日本で買える紅茶ブランドにも、どちらかというと「フレーバーティー系が得意」「香りをつけないクラシックティーが得意」と思われるブランドがあります。(最大手のトワイニング社などは、両方をまんべんなく取り扱っています)
それぞれを簡単に紹介していきましょう。

【フレーバーティーを主としたブランド】
・マリアージュフレール(フランス)
・フォション(フランス)
・エディアール(フランス)
・デンメアティーハウス(オーストリア)
・TWG(シンガポール)
・クスミティー(ロシア)
・ロンネフェルト(ドイツ) 等

【フレーバーのない紅茶を主としたブランド】
・フォートナム&メイソン(イギリス)
・ウェッジウッド(イギリス)
・ハロッズ(イギリス)
・リッジウェイ(イギリス)
・A.C.パークス(デンマーク)
・神戸紅茶(日本) 等

(ただし後者のブランド各社も、「アールグレイ」については良質な商品を開発されています。さすがアールグレイ)

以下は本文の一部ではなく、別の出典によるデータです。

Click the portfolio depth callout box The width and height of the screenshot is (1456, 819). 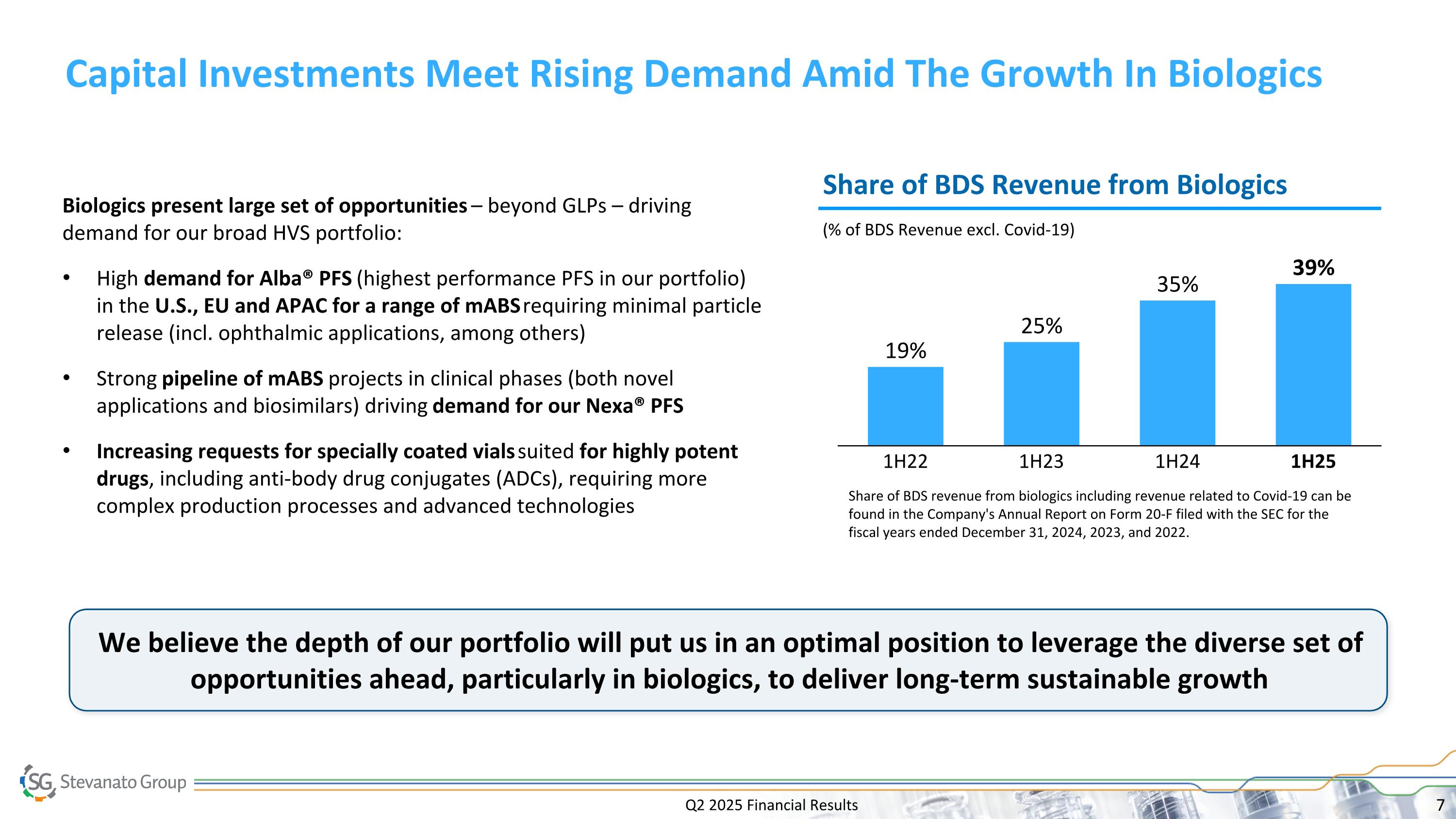pyautogui.click(x=728, y=660)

それぞれのブランドに代表的な商品が存在しますが、その紹介はまた別の機会に紹介します。

終わりに

フレーバーティーとそうでない紅茶の違い、なんとなくお分かり頂けたでしょうか。

普段から複数の種類の紅茶を飲んでいる方は、自分がフレーバーティーを好むのか無着香の紅茶が好きなのか、きっと理解していることでしょう。

まだそれほど好きな味に出会えていないという方は、例えば「アールグレイが好き」か「ダージリンが好き」のどちらかを理解するから始めてみるのがお勧めです。

商品を試すことを重ねていくうちに、あなたにとって感性の深くまで触れてくる“お気に入りの味”に出会えたならば、そこからはグッと紅茶が好きになること間違いありません。

ちなみに、私はフレーバーティーであればロンネフェルト社の「アイリッシュモルト」という商品を好んで飲みます。
この文が、あなただけのお気に入りを見つけるための一助になれれば幸いです。